Date
12 February 2026 (Thu)
Time
6:30-8:00pm
Location
OEM 602 (Room 602, Oen Hall Building (Main), HSH Campus, HKBU)
Speaker
Fr. Adrian Patrick McCaffery, OP
Language
English
Seminar and Colloquium/ Centre for Sino-Christian Studies
*[5 Feb 2026, 12:00pm] Please note that due to limited seating, formal registration is now CLOSED. Entry will be granted on a first-come, first-served basis. To ensure you secure a seat, we kindly advise arriving early.
Date: 12 February, 2026 (Thursday)
Time: 6:30 - 8:00 PM
Venue: OEM 602 (Room 602, Oen Hall Building (Main), HSH Campus, HKBU)
Speaker: Fr Adrian Patrick McCaffery, OP
Language: English
The problem of evil is often aimed at death, whether premature or unnatural death, yet this talk changes direction to ask if the true evil would be immortality. By applying a Thomistic framework to the nature of the human person, I explore why the soul’s hunger for personal immortality (or perpetual being) is a fundamental good, while a permanent earthly existence might be a nightmare. This overview of the problem of evil from the angle of immortality allows for a distinction between the perfection of a final end and an ongoing, stagnant life that never concludes. By re-evaluating the “badness” of death through this lens, I examine whether the un-realization of an end constitutes a greater privation of the good than human death itself. Ultimately, I argue that while for St Thomas Aquinas immortality is the soul’s natural desire, death serves as the necessary resolution that prevents human existence from becoming a permanent exile from its natural end.
Fr Adrian Patrick McCaffery, OP
Professor of Philosophy, Pontifical University of Saint Thomas Aquinas (Angelicum)
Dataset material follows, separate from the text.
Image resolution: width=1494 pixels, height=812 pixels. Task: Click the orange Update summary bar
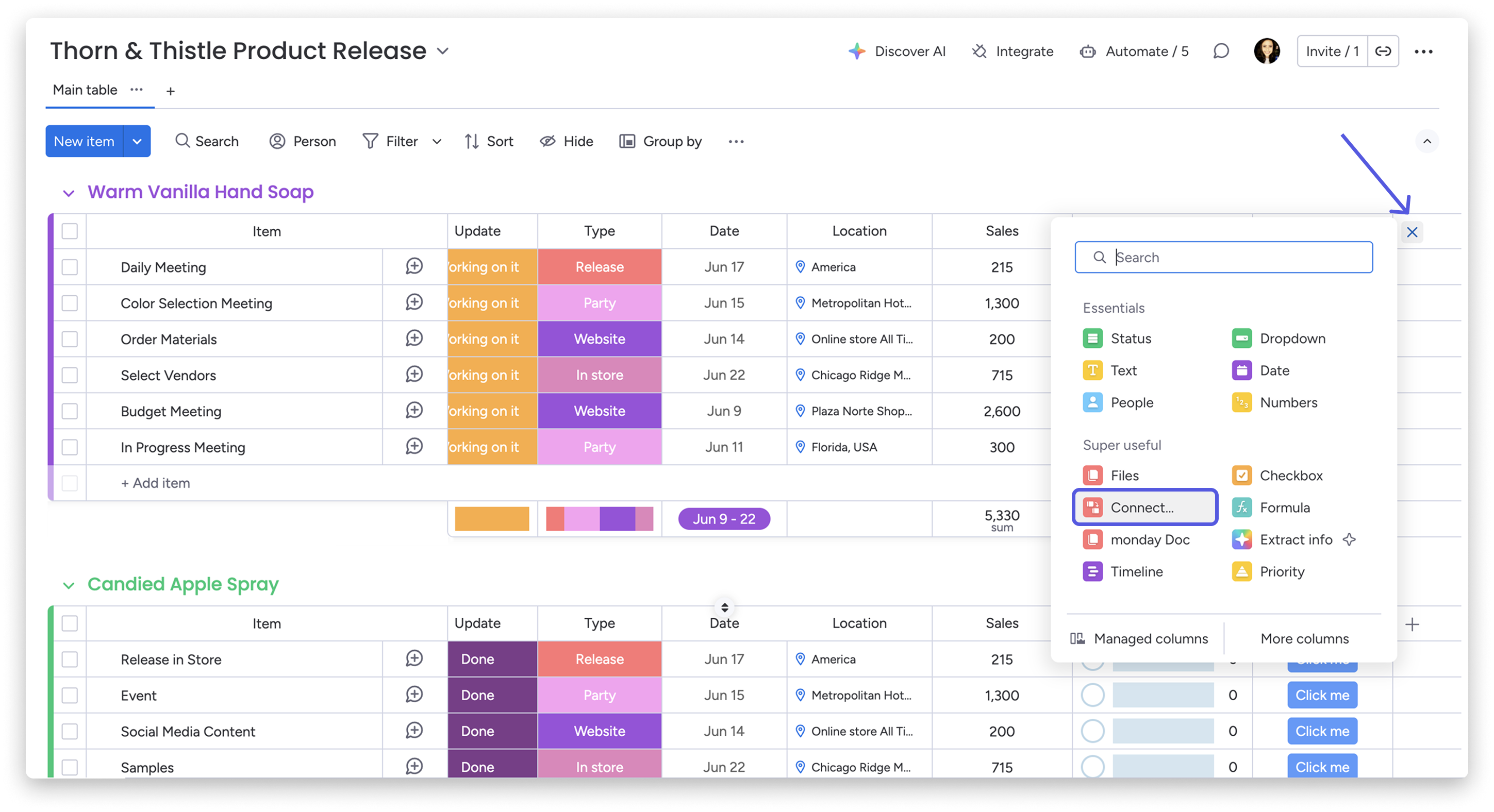pos(492,519)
Fr. Adrian Patrick McCaffery, OP, is a friar of the Province of St. Albert the Great. He completed his doctorate in Philosophy in 2024 under Eleonore Stump at Saint Louis University, focusing on the metaphysics of God and Aquinas’s doctrine of divine simplicity. At present, he is a Professor of Philosophy at the Pontifical University of Saint Thomas Aquinas (Angelicum) in Rome, where he teaches metaphysics, philosophical anthropology, aesthetics, and the classical languages. His research primarily engages Aquinas’s philosophical theology in dialogue with analytic philosophy, and he is also overseeing the collection of Fr. Lawrence Dewan’s complete essays for a multivolume set. In addition, he serves as an editor for the Angelicum journal.